Dr. Pudhota ran diagnostic tests to track the movement of food through Patricia’s esophagus and measure her acid reflux. The results showed that Patricia had poor esophageal motility and a hiatal hernia, which occurs when the upper part of the stomach pushes into the chest through an opening in the diaphragm.  

Knowing Patricia would need surgery, Dr. Pudhota referred her to Jeremy Parcells, MD, a general and bariatric surgeon on the hospital’s medical staff.  

“Heartburn is a disease that affects about 20% of the population,” Dr. Parcells says. “What you really want is a nice one-way street. You want to be able to eat, have food go down, and not come back up. When things are out of position and not where they’re supposed to be, it starts to kind of mess with what’s a really elegant system.” 

An educational poster that explains GERD and shows the internal structures of the body when someone has GERD

With GERD, food and acid escape the stomach into the esophagus.


Dr. Parcells told Patricia that in order to repair her hiatal hernia and resolve her GERD issues, he had to perform a Toupet fundoplication, a surgical technique where the upper section of the stomach — called the fundus — is folded and stitched around the esophageal sphincter to reinforce that “one-way street” and help prevent food and acid from moving up the esophagus.  

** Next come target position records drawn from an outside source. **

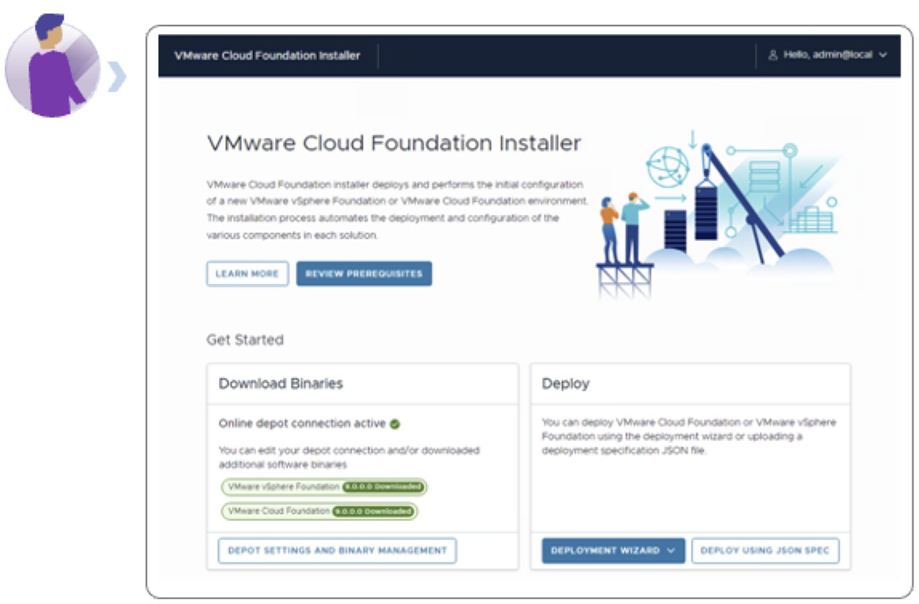This screenshot has height=604, width=919.
Task: Click the green depot connection checkmark icon
Action: (x=395, y=424)
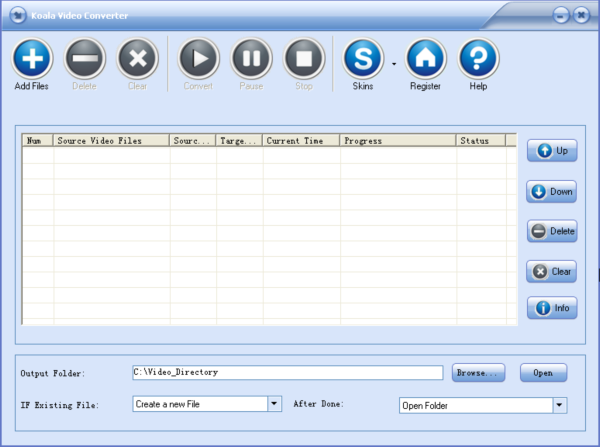Viewport: 600px width, 447px height.
Task: Select the Progress column header
Action: click(x=397, y=141)
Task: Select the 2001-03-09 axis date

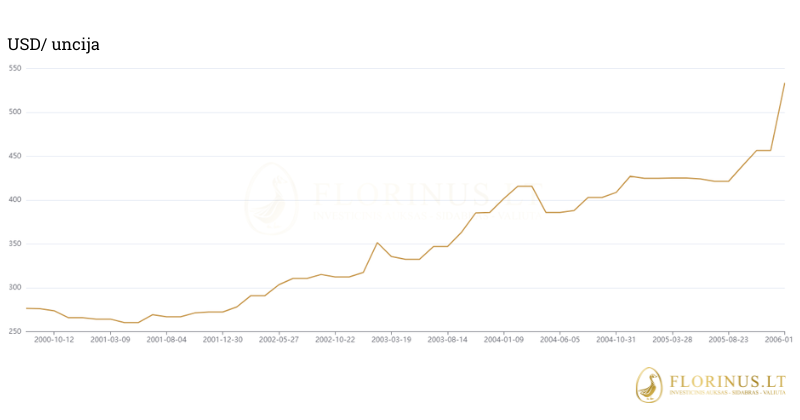Action: pos(111,340)
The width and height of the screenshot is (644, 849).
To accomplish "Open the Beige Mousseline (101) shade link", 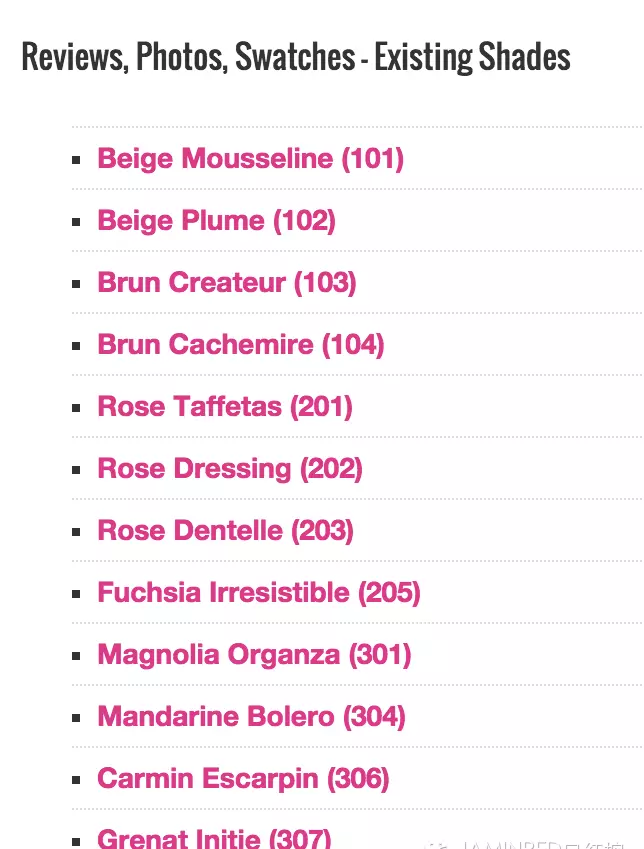I will coord(250,159).
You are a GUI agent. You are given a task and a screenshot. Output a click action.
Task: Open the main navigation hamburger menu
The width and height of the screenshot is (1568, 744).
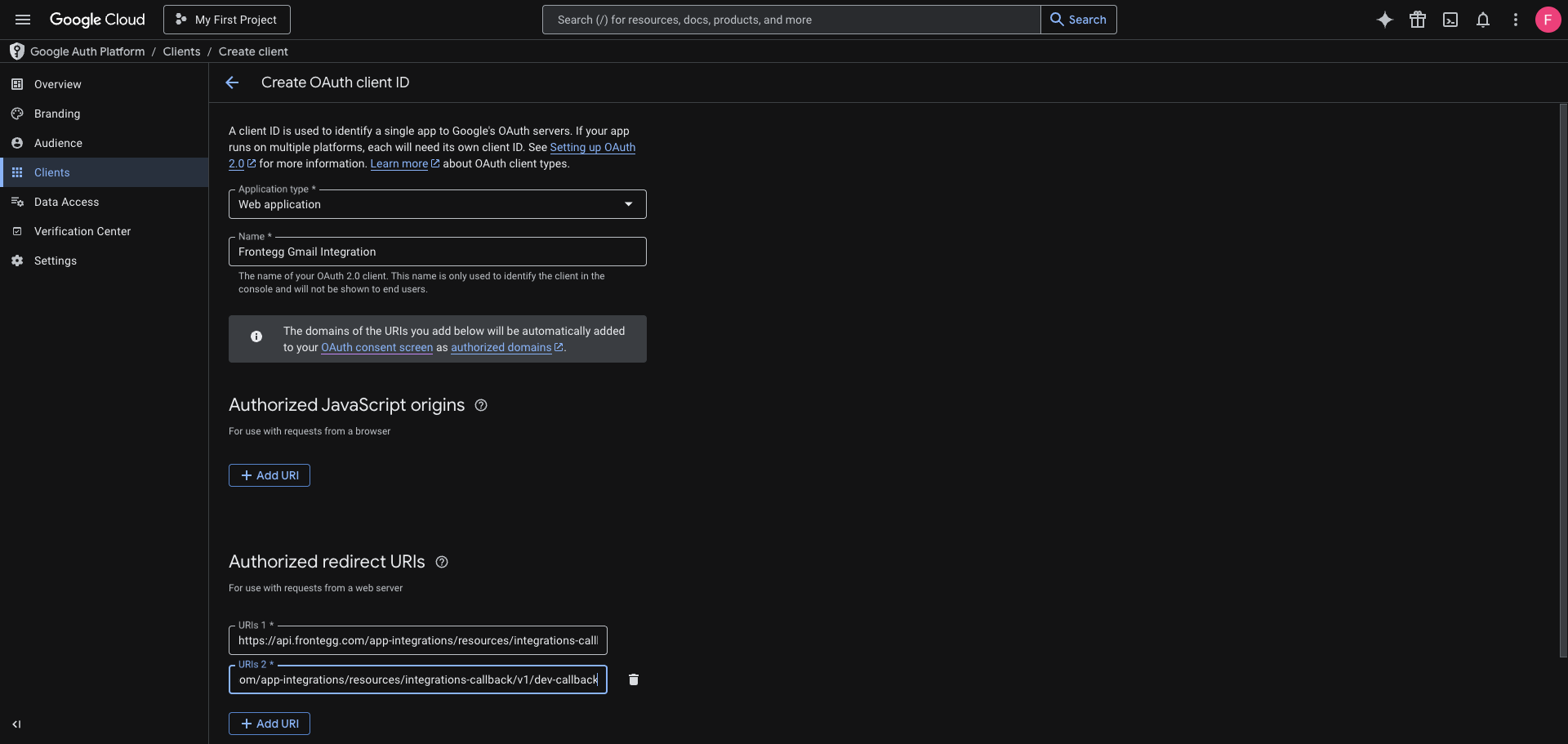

“He explained to me exactly what the problem was and gave me a copy of every test. I never had to ask for anything,” Patricia says.  

On the day of her procedure, Patricia checked into Methodist Mansfield, the same place where she had her testing done.  

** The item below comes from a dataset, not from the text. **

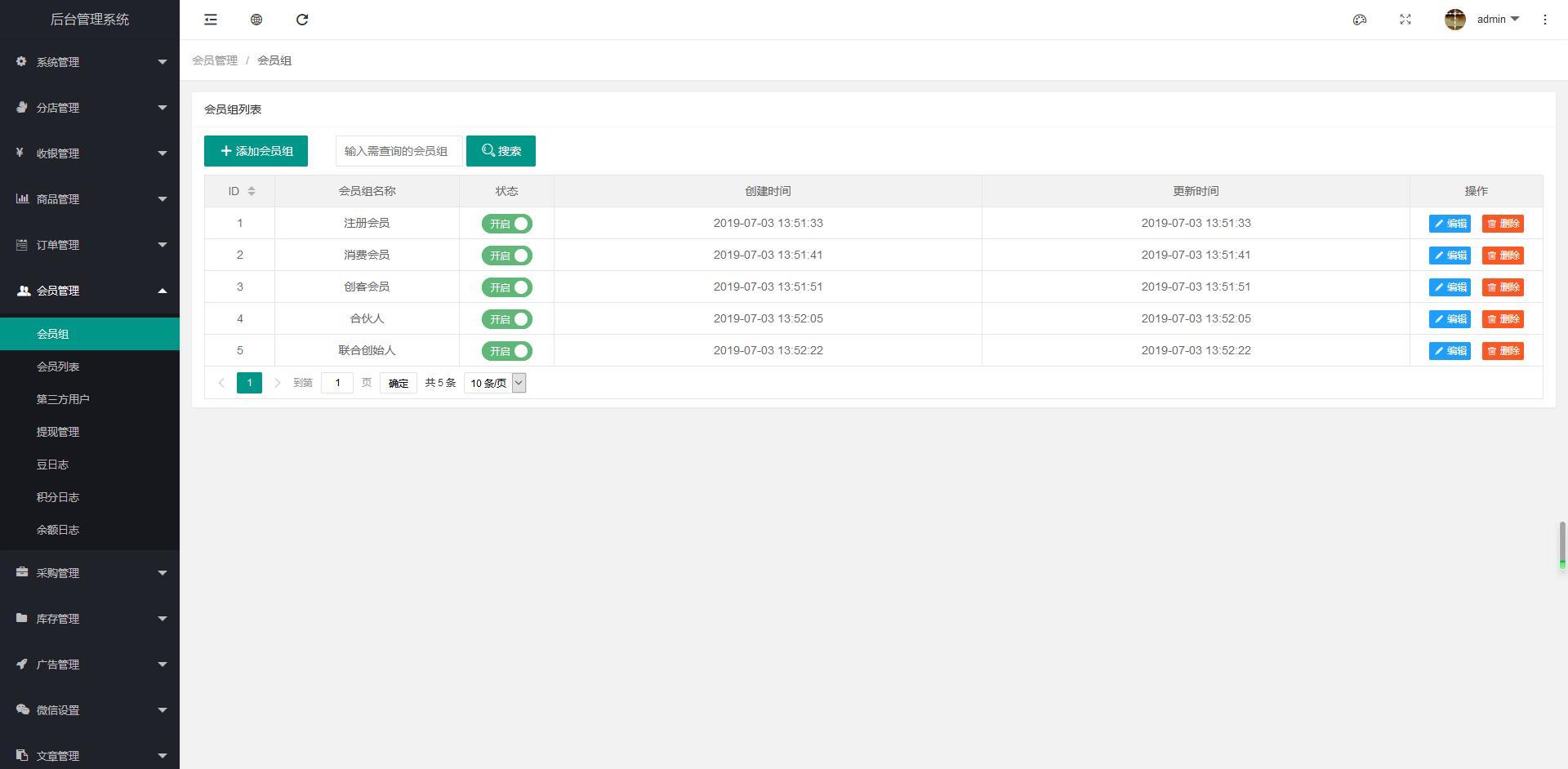
Task: Open the 10 条/页 page size dropdown
Action: [x=495, y=383]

“It’s all right there. It’s a one-stop shop. That’s what’s so nice about it,” she says. 

Dr. Parcells used the robotic da Vinci Surgical System to perform the operation. The advanced technology provided him with better visualization and allowed for more precise movements than conventional laparoscopic approaches.  

“You go from having normal 2D vision to actually having 3D vision,” Dr. Parcells explains. “The instruments provide vastly superior degrees of freedom and motion. You get the best possible outcome for a patient when you combine a proper workup with someone who’s an experienced expert in this kind of surgery.”

A photograph of a robotically assisted surgery with a robotic machine in the foreground

With the surgical robot, a doctor is always in control but benefits from extra precision and a better view.


Within hours of her procedure, Patricia was already home and on the path toward recovery.  

“I had a whole packet of information as to what I could eat for the next few weeks, it was very complete. But if I ever had a question, I could call and a nurse would always have an answer for me,” she says. 

Patricia followed a primarily liquid diet to start and had routine follow-up visits to monitor her health. But before long, she was back in the kitchen — and back on the cruise ship — able to enjoy food again. 

“I can eat at 11 o’clock at night if I want to, and I’d have no problem — no medication necessary,” she says. “Now, whenever we travel, we just do what we want, eat what we want, and go where we want. It just worked out beautifully. I’m so thankful. I’m a happy camper.”